Einführung in die mathematische Logik
Hans Hermes
5. Auflage, 1991, B.G. Teubner, Stuttgart
Das in erster Linie für den Mathematiker gedachte Buch "Einführung in die mathematische Logik" von
H. Hermes eignet sich auch für den Studenten der Informatik, da in den ersten Semestern die Theoretische
Informatik mit Schwerpunkt "Logik" einen hohen Stellenwert einnimmt. Der Autor führt den Leser recht
schnell in die Prädikatenlogik ein, setzt jedoch Kenntnisse in der modernen Mathematik (Ring- , Körper-
und Verbandstheorie, induktive Beweise, etc.) voraus. Der erste Teil des Buches umfasst neben einigen
Beispielen für mathematische Beweise, den Folgerungsbegriff, Logikkalküle und die Symbolisierung
mathematischer Aussagen. Die Sprache der Prädikatenlogik (Terme und Ausdrücke, Entscheidbarkeitsfragen,
induktive Beweise und Defintionen) sowie ihre Semantik werden in den nächsten zwei Kapiteln dem Leser näher
gebracht, wobei hier der Autor viele Beispiele anführt. Die nächsten Kapitel umfassen das Prädikatenkalkül,
den Gödelschen Vollständigkeitssatz sowie das Peanosche Axiomensystem (Logik 2. Stufe). Für den
fortgeschrittenen Mathematiker kommen besonders die letzten zwei Absätze des Buches, welche die Erweiterung
der Sprache sowie bekannte Sätze von Robinson, Craig und Beth beinhalten, zugute.
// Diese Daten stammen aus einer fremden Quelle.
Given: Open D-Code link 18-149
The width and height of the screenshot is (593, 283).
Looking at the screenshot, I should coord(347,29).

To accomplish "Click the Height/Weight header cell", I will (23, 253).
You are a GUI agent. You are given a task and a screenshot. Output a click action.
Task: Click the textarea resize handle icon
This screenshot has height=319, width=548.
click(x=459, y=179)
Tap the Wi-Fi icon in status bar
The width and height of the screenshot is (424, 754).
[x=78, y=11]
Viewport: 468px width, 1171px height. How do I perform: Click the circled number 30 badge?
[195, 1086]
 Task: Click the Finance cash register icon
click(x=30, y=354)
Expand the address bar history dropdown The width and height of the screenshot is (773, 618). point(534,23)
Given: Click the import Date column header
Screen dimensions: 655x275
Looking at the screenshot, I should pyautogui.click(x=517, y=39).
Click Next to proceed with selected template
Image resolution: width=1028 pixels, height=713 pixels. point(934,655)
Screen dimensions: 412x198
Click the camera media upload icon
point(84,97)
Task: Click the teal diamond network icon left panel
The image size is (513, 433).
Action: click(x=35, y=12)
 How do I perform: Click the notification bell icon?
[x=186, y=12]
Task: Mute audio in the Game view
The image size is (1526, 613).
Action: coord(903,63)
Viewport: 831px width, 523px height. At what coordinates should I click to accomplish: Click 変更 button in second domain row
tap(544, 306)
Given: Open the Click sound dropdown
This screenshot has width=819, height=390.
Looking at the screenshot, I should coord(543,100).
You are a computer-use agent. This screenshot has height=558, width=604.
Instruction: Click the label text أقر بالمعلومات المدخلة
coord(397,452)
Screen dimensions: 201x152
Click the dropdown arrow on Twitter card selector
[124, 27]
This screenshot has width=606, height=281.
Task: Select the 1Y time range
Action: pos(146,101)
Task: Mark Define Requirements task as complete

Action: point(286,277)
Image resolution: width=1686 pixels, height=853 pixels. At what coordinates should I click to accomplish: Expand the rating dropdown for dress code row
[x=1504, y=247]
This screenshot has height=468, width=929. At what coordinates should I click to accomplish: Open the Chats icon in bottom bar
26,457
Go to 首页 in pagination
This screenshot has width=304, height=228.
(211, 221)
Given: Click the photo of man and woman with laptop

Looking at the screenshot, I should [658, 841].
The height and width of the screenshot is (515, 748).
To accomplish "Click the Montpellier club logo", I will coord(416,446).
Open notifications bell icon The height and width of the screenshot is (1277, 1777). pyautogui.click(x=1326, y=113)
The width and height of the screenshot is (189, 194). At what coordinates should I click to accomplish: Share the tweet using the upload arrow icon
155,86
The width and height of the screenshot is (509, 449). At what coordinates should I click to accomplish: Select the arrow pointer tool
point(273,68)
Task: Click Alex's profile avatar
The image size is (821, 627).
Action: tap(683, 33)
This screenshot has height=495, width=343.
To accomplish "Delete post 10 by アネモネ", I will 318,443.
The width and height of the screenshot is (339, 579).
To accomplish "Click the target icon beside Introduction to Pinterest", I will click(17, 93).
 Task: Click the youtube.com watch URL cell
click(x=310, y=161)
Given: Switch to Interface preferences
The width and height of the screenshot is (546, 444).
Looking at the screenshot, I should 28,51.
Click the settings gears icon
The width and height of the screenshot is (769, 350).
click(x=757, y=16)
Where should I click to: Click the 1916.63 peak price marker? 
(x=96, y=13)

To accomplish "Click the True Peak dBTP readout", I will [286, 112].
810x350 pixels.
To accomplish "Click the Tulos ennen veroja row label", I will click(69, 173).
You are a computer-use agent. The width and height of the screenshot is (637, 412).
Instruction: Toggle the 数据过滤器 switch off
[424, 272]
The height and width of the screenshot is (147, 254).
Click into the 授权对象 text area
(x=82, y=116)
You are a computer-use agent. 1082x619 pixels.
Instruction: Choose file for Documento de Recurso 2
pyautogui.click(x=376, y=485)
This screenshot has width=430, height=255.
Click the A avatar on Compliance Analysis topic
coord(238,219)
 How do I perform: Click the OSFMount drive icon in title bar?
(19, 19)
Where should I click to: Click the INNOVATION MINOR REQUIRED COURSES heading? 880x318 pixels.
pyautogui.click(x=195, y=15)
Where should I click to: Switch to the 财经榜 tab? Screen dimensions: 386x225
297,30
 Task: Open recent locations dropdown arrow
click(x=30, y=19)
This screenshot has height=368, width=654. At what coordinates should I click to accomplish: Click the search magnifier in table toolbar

Am Anschluss eines jeden Kapitels kann der Leser sein Wissen anhand vieler Fragen testen. Negativ fällt hier
jedoch auf, das kein Anhang mit Lösungen dem Buch beliegt.
Das Buch stellt gegenüber dem grossen Standardwerk der Logik von Asser eine sinnvolle Erweiterung dar. Positiv
sind hier vorallem die weitergehenden Überlegungen des Autors (die letzten Kapitel) anzusehen.